_Selected text:_

══════════

Some 210 new colors came into the world last week. Ballet Slipper, Spice Route, Jurassic Gold, and Sea Turtle, among others. These shades always existed in nature, but now they are official—dramatic names and all. One can buy them from Pantone, a small company in Carlstadt, N.J., that literally snatches its products out of the air.
Pantone monetizes wavelengths and pigments the way Coca-Cola bottles water and Manhattan developers buy up chunks of the sky. Technically, it's a kind of biochemical company. After developing colors in a lab, Pantone makes most of its money by selling the shades and corresponding formulas to fabric mills, printers, and designers in a range of disciplines. It’s a simple model, and business has never been better. While Pantone, now a unit of the industrial giant Danaher, does not detail its financials1, spokeswoman Molly Walsh said the company grew more in 2014 than it has in any of its 53 years of mixing ink.
That's an astonishing and improbable feat, considering color is basically free these days. The widely available technology to measure, match, print, and dye specific colors has never been better. Talk to Web designers about color, and they will mention RGB, CMYK, wheels, and a whole bunch of other tools and conventions that can spit out the precise shade they are looking for. Pantone also has plenty of competition when it comes to categorizing color. SCOTDIC Colours, a New York-based brand that specialized in cotton and polyester tones, is becoming a popular alternative in the fashion world. Even the federal government has its own color convention (where else would we get “Air Superiority Blue”?).
Graphic designers, however, are still clambering for Pantone's 1,755 colors in its "Plus Series," which comes as a stack of paper strips that spread open like a motley fan. Pantone's "Fashion, Home + Interiors" color guides come in a folio of 2,310 fabric swatches, while the company also makes a library of colors baked into plastic cubes to help industrial designers make choices for everything from plastic dolls to patio furniture.
To stop its business from bleeding onto digital platforms and open-source color libraries, Pantone has injected a bit of mystique into its color creation. Of Pantone’s 120 employees, the mix-masters in the ink room now take a back seat to the “color economists” and “color psychologists.” These are the folks that make up the core of 20 to 60 experts canvassing the world at any given time for trends in color. "They're completely rebranded," says Langdon Graves, a professor of color theory at Parson's New School for Design in New York. "They used to be more of a reference. Now they have a point.2"
Consider Pantone's Colorstrology feature. Grape Nectar (Pantone No. 18-1710) was the color of the day on Monday, according to Pantone. Apparently, it stands for complexity, brightness, and responsibility. Tomorrow it will be something different. The feature mixes traditional color theory with a dash of pop culture, psychology, and total nonsense to come up with a brilliant marketing blend.
It took the group years to arrive at Pantone’s new batch of 210 offerings. Heavy on oranges and pinks, the colors are said to reflect humanity’s growing focus on health and natural foods. There are also a lot of blues, a favorite of tech companies looking for a logo. Mark Calder, creative director at the menswear brand Robert Talbott, is particularly excited about the new blues. “It’s a color that men understand and our customers respond well to it,” he says. “But how do you drive more demand? You have to evolve the blues.”

══════════

_Information supplied:_
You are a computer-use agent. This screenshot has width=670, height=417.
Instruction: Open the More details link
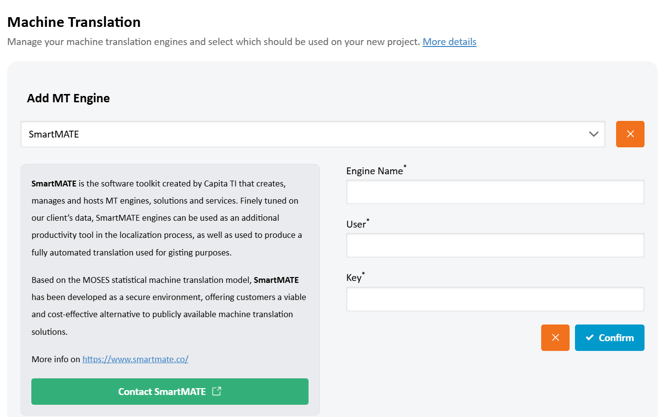pyautogui.click(x=449, y=42)
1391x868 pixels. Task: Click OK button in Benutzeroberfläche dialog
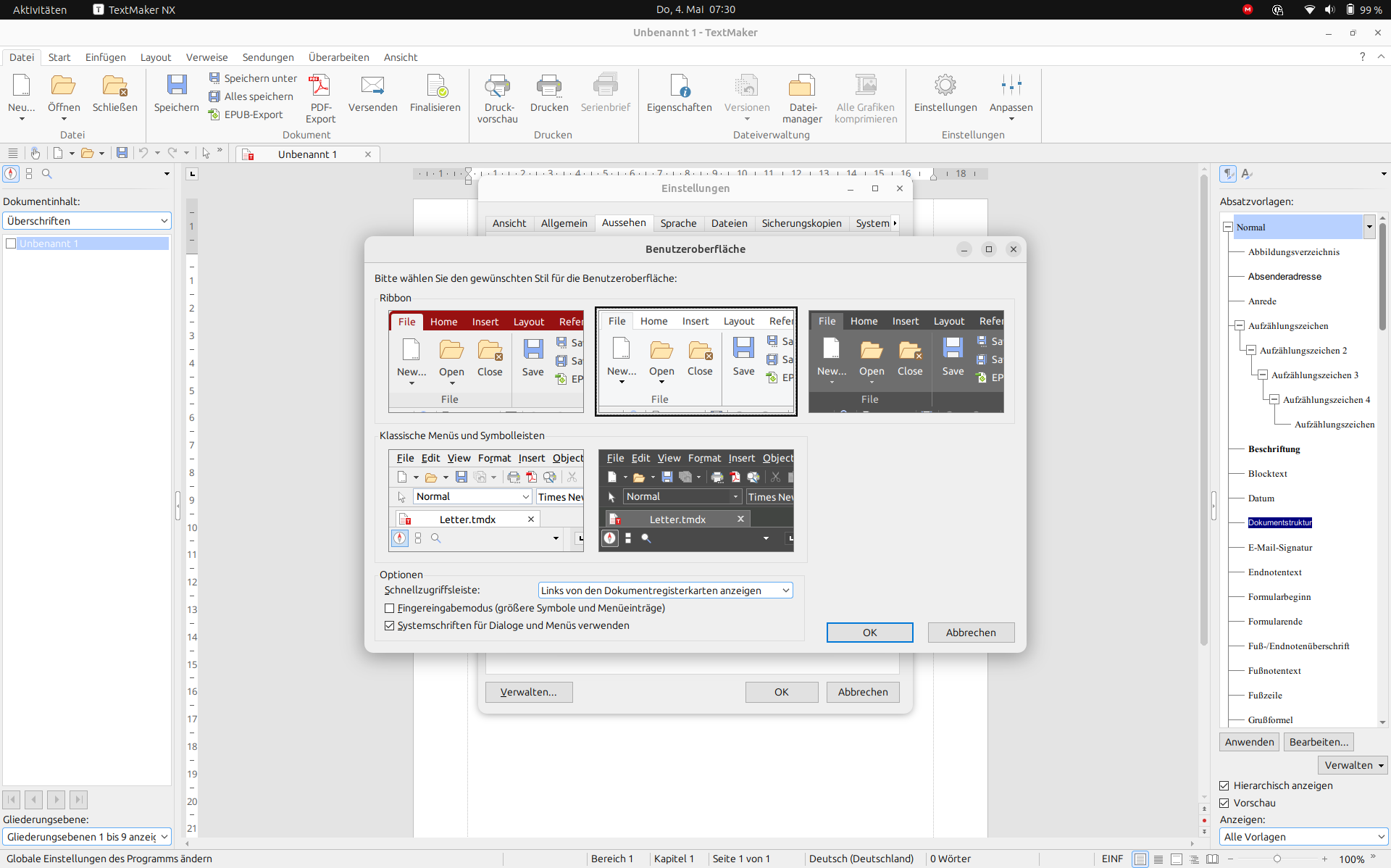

══════════

_Stated exercise 1:_ In the Pantone article, how many employees does Pantone have?
_Stated exercise 2:_ Set down, word for word, the part of the Pantone article that opens with the words containing "Some 210 new" and closes with "of the air.".
The listing has no connection to the Pantone article.

_Answer 1:_ Pantone has 120 employees.

_Answer 2:_
Some 210 new colors came into the world last week. Ballet Slipper, Spice Route, Jurassic Gold, and Sea Turtle, among others. These shades always existed in nature, but now they are official—dramatic names and all. One can buy them from Pantone, a small company in Carlstadt, N.J., that literally snatches its products out of the air.